The evaluation metric for the competition was the MASE error rate; in this section, we show how we were able to reduce this during the competition by the approaches described, in both the evaluation and training phases.
After performing feature selection for each building and setting the value of Building 4 to be 1 kW for the whole month of October, we achieved an error rate (MASE) for Phase 1 of 0.6528. This required the selection of start months for the buildings and solar data.
By the end of Phase 1, we had lowered this to 0.6320 by incorporating median forecasting of the time series (that is, the 50th percentile in quantile regression) and adding in BOM solar data.

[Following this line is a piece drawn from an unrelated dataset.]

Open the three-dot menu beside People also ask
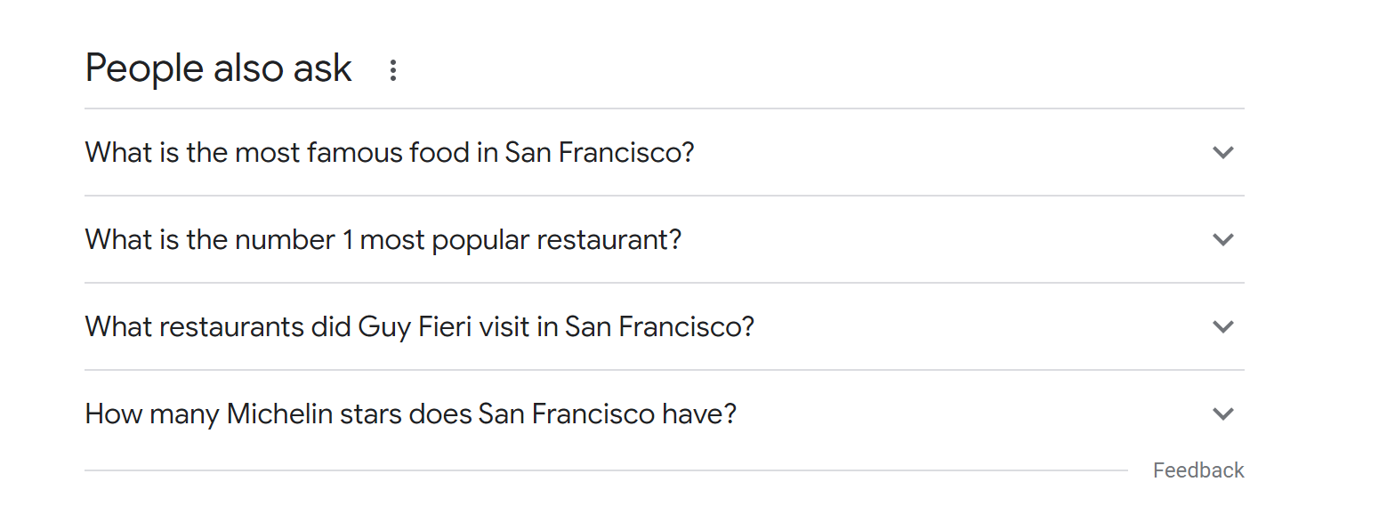This screenshot has width=1395, height=530. click(392, 70)
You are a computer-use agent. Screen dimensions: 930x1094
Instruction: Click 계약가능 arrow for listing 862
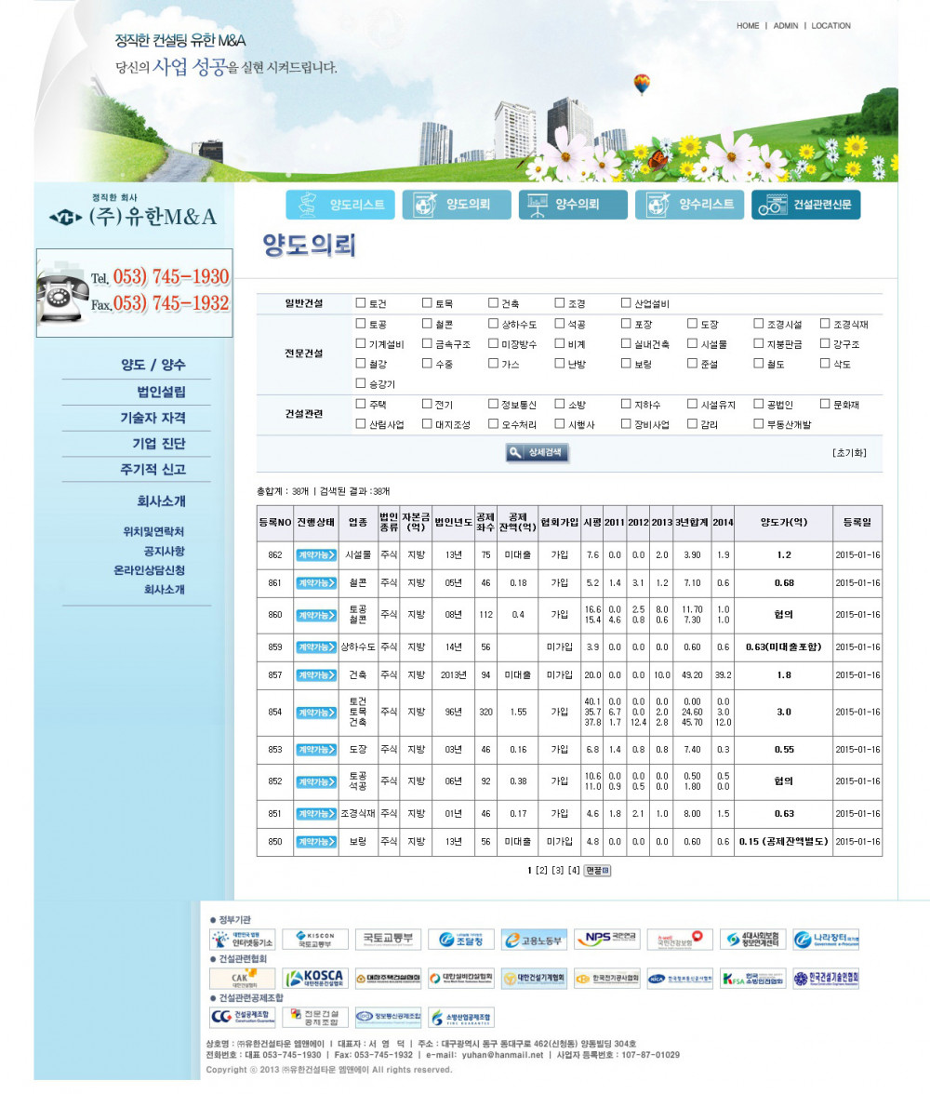tap(316, 555)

On 13 October, the competition organizers released individual Phase 1 time series and we began investigating how the MASE value was derived using the provided data and R program.
During this improvement process, we observed that forecasting Solar0 and Solar5 as linear combinations of the other solar variables was working better than the actual Solar0 and Solar5 prediction, that some pairs of solar series were much more highly correlated than other pairs, and that buildings 3/6 were also highly correlated. This caused us to attempt various groupings of solar and building training data as explained in Algorithm 1.
We added the following improvements sequentially through experimentation as each change seemed reasonable, as we considered each change would improve the error rate for Phase 2 (November 2020) as well. The possibility of overfitting seemed minimal, as each of the changes could be justified with reference to the closest month of October 2020.
  • Added cloud cover variables ± 3 h. The effect may be seen in Figure 4 with the predicted solar (black line) beginning to closely match the actual solar (red line) during the day. (MASE 0.6243, 16 October)
  • Selected solar data from beginning of 2020 instead of from day 142 (22 May). (MASE 0.6063, 17 October)
  • Selected start month (0–8) for each of four building series from 2020, added all possible weather variables, set Building 5 equal to median training value 19 kW (MASE 0.5685, 18 October)
  • Fixed up Solar5 data by filtering out values less than 0.05 kW. (MASE 0.5387, 24 October)
  • Trained all solar and building data together following [10]. A building forecast with averaged hourly values may be seen in Figure 5; the weekend/weekday pattern is clear (1 October is a Thursday). (MASE 0.5220, 30 October)
  • Fixed up Solar0 data by same filtering as for Solar5. (MASE 0.5207, 31 October)
  • Added in separate binary decision variables for each day of the week. (MASE 0.5166, 2 November)
Algorithm 1: Model development for Phase 1.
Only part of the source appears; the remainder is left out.